Raw data Block Start
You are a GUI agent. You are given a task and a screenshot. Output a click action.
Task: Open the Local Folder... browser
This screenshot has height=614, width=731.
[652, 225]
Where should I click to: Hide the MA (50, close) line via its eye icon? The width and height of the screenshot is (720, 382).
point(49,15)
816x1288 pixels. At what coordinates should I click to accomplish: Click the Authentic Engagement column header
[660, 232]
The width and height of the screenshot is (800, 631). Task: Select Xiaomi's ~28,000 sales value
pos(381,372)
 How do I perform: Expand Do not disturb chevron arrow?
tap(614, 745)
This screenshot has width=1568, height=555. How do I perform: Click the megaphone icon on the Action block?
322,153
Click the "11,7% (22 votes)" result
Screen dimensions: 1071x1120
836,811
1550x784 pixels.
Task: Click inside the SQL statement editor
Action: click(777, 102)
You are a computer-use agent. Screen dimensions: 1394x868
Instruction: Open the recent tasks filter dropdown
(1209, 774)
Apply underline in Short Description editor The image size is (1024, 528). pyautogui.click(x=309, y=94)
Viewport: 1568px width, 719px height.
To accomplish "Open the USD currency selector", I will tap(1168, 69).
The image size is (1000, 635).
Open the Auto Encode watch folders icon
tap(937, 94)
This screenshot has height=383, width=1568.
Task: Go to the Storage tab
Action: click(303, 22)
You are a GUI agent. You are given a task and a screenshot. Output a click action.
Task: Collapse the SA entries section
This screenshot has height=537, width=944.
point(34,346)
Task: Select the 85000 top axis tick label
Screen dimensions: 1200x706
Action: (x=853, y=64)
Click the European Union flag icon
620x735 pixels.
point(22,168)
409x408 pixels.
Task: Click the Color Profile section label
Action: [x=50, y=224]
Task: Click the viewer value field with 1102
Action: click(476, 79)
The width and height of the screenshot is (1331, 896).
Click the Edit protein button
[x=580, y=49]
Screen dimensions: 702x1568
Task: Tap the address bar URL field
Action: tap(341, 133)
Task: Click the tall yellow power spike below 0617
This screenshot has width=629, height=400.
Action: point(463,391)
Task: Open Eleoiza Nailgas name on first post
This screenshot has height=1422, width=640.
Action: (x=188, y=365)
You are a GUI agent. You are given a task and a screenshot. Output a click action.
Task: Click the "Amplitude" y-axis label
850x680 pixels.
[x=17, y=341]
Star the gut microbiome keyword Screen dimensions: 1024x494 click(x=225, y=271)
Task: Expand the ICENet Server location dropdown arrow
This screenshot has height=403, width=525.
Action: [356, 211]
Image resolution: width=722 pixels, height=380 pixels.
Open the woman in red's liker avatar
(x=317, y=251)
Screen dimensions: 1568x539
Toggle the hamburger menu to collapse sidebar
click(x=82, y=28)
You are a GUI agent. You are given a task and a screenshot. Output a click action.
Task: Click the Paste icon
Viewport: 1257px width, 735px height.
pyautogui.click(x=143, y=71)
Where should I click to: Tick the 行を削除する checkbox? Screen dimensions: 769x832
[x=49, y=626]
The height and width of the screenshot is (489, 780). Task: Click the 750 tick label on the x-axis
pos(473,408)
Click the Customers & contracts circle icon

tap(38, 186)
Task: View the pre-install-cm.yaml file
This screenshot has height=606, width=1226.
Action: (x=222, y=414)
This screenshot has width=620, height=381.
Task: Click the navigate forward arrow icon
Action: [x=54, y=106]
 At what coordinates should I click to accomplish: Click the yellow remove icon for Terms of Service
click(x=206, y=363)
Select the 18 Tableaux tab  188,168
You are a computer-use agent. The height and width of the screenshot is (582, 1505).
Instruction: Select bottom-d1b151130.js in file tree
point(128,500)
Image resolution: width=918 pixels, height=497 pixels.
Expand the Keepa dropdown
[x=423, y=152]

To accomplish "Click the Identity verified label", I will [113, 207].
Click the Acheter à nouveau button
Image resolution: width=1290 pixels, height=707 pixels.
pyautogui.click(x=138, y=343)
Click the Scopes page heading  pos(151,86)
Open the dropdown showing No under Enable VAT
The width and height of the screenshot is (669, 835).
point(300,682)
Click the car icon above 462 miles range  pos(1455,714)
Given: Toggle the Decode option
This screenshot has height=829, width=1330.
Raw data Block End
▶ [Exercise goal]: Write out the lines of the records exactly, starting at the one holding "850x680 pixels." and ending with the last line, and include no others.

▶ [Output for this exercise]:
850x680 pixels.
[x=17, y=341]
Star the gut microbiome keyword Screen dimensions: 1024x494 click(x=225, y=271)
Task: Expand the ICENet Server location dropdown arrow
This screenshot has height=403, width=525.
Action: [356, 211]
Image resolution: width=722 pixels, height=380 pixels.
Open the woman in red's liker avatar
(x=317, y=251)
Screen dimensions: 1568x539
Toggle the hamburger menu to collapse sidebar
click(x=82, y=28)
You are a GUI agent. You are given a task and a screenshot. Output a click action.
Task: Click the Paste icon
Viewport: 1257px width, 735px height.
pyautogui.click(x=143, y=71)
Where should I click to: Tick the 行を削除する checkbox? Screen dimensions: 769x832
[x=49, y=626]
The height and width of the screenshot is (489, 780). Task: Click the 750 tick label on the x-axis
pos(473,408)
Click the Customers & contracts circle icon

tap(38, 186)
Task: View the pre-install-cm.yaml file
This screenshot has height=606, width=1226.
Action: (x=222, y=414)
This screenshot has width=620, height=381.
Task: Click the navigate forward arrow icon
Action: [x=54, y=106]
 At what coordinates should I click to accomplish: Click the yellow remove icon for Terms of Service
click(x=206, y=363)
Select the 18 Tableaux tab  188,168
You are a computer-use agent. The height and width of the screenshot is (582, 1505).
Instruction: Select bottom-d1b151130.js in file tree
point(128,500)
Image resolution: width=918 pixels, height=497 pixels.
Expand the Keepa dropdown
[x=423, y=152]

To accomplish "Click the Identity verified label", I will [113, 207].
Click the Acheter à nouveau button
Image resolution: width=1290 pixels, height=707 pixels.
pyautogui.click(x=138, y=343)
Click the Scopes page heading  pos(151,86)
Open the dropdown showing No under Enable VAT
The width and height of the screenshot is (669, 835).
point(300,682)
Click the car icon above 462 miles range  pos(1455,714)
Given: Toggle the Decode option
This screenshot has height=829, width=1330.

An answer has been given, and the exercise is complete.